Go through the entries below and say how many lines hold the word "height". Nothing else is needed.

**Record set**
BEGIN

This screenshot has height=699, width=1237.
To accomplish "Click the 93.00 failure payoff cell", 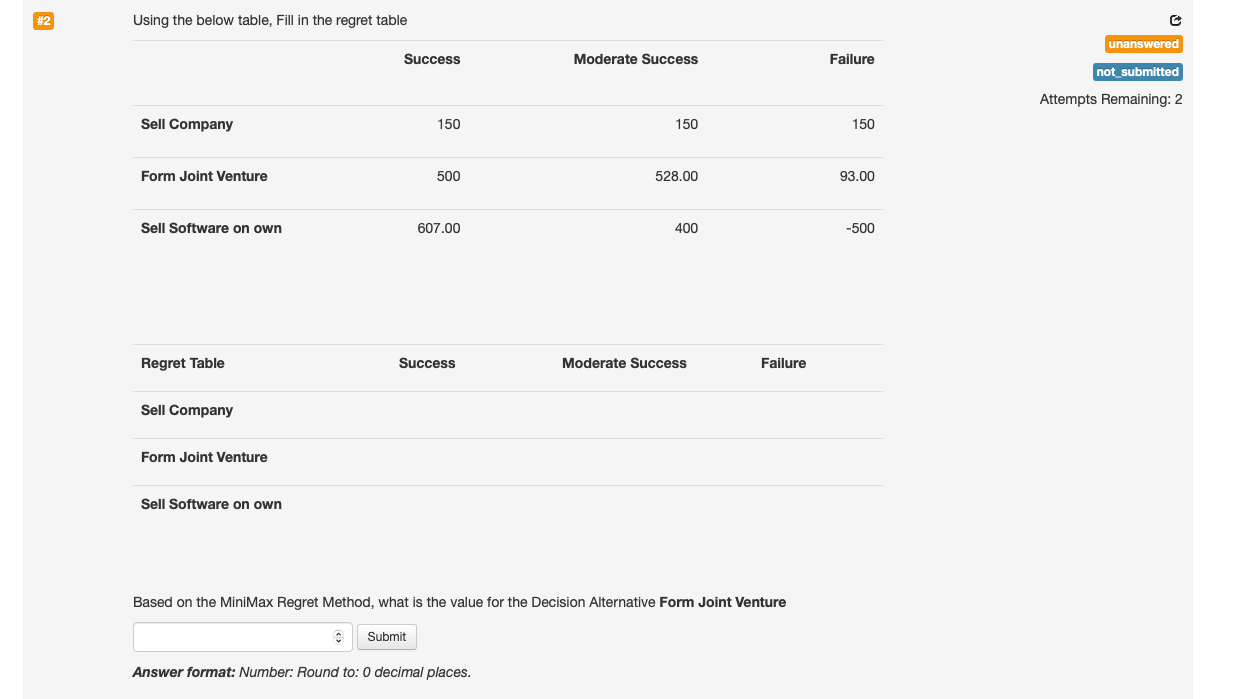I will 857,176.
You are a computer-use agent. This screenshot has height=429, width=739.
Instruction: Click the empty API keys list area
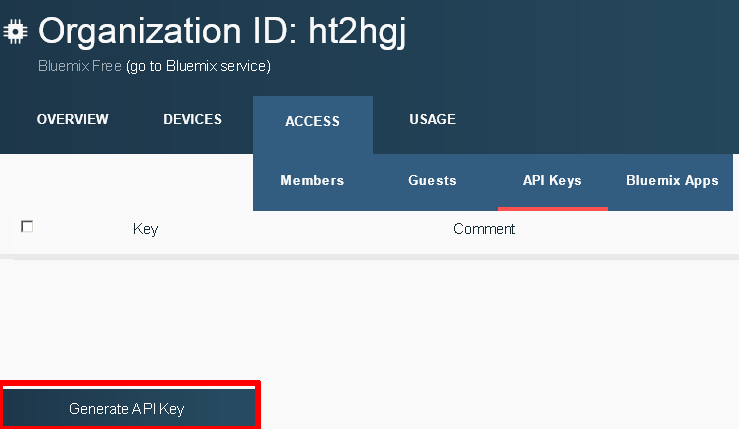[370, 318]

END
BEGIN

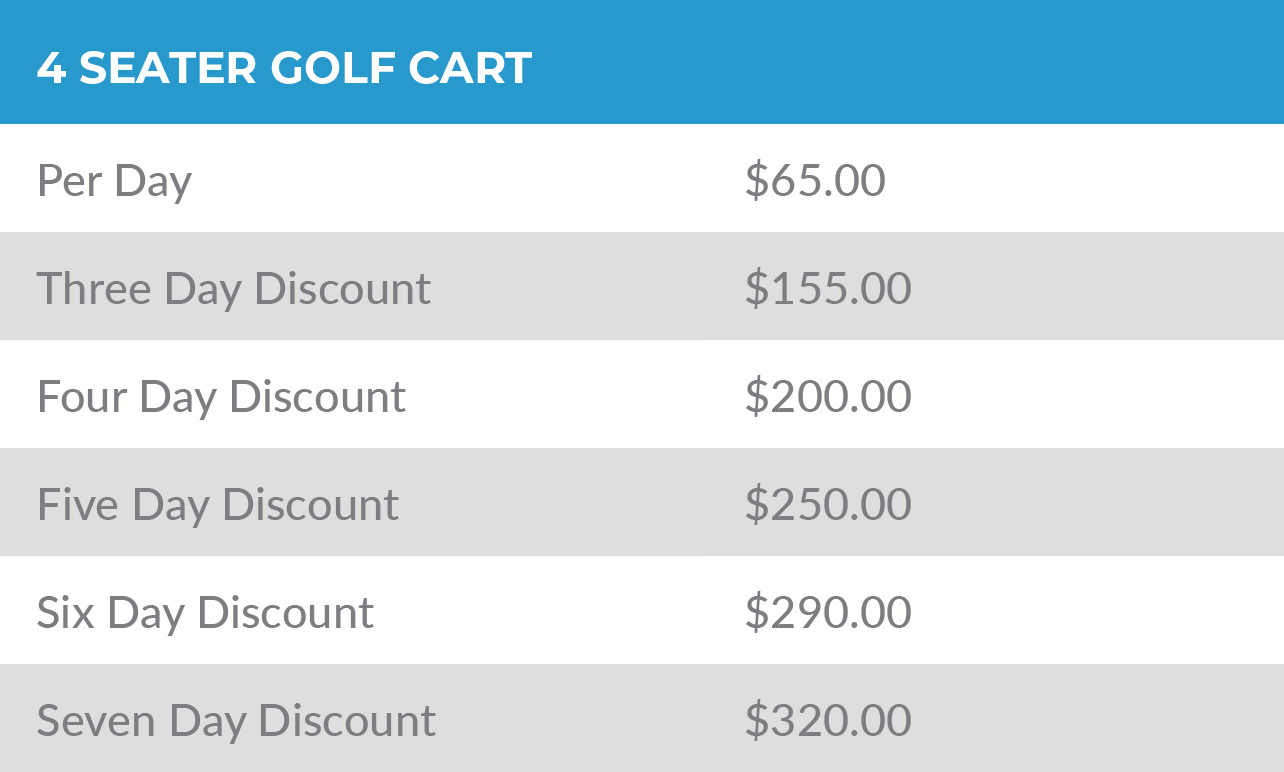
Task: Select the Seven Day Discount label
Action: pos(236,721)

END

**Exercise solution**
2